[START DOCUMENT PASSAGE]

AWS Glue Studio Keeps Omitting Dates - amazon-web-services

I have a problem.
I uploaded a CSV data file to my AWS S3 bucket and using a Glue crawler, inserted that data into a table object in a created database. I'm able to see all the data in Amazon Athena from this table, no problem.
The problem comes when I attempt to convert the data from CSV to Parquet format using AWS Glue Studio. In Amazon Athena, from the new table / database, I'm able to see all the data in Parquet format except for the dates.
Prior to uploading the data to AWS, I formatted the dates to a timestamp data type using Pandas in a Jupyter Notebook.
Here's the Python code produced by AWS Glue Studio. This is one is a bit puzzling. Any feedback would be most welcomed.
import sys
from awsglue.transforms import *
from awsglue.utils import getResolvedOptions
from pyspark.context import SparkContext
from awsglue.context import GlueContext
from awsglue.job import Job
args = getResolvedOptions(sys.argv, ["JOB_NAME"])
sc = SparkContext()

[END DOCUMENT PASSAGE]
[START DATASET EXCERPT]

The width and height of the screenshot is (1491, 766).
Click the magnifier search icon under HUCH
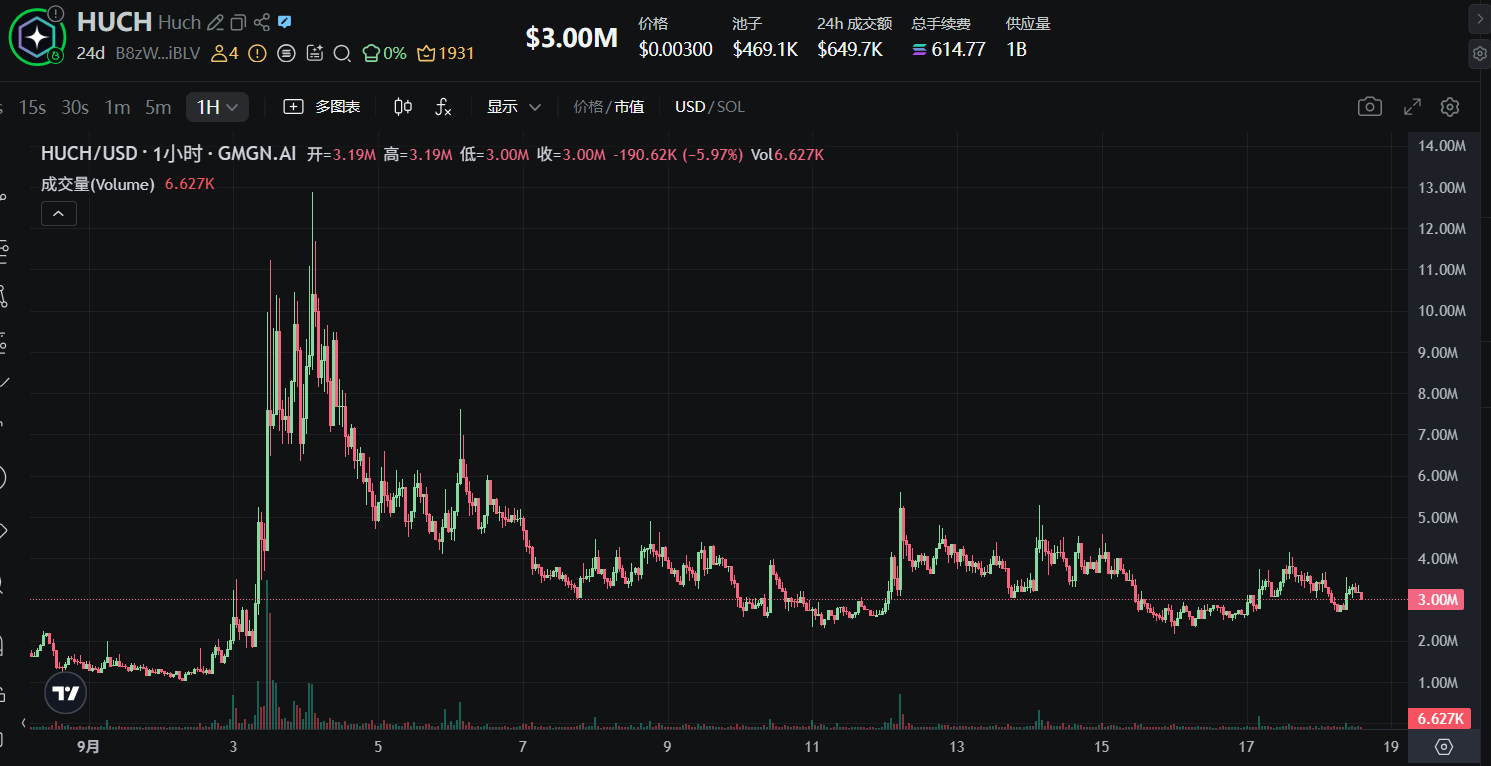click(342, 53)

[END DATASET EXCERPT]

# STATED GOAL
Extract the part of the AWS Glue Studio question from "I uploaded a" to "be most welcomed." word for word.

# SOLUTION TO THIS TASK
I uploaded a CSV data file to my AWS S3 bucket and using a Glue crawler, inserted that data into a table object in a created database. I'm able to see all the data in Amazon Athena from this table, no problem.
The problem comes when I attempt to convert the data from CSV to Parquet format using AWS Glue Studio. In Amazon Athena, from the new table / database, I'm able to see all the data in Parquet format except for the dates.
Prior to uploading the data to AWS, I formatted the dates to a timestamp data type using Pandas in a Jupyter Notebook.
Here's the Python code produced by AWS Glue Studio. This is one is a bit puzzling. Any feedback would be most welcomed.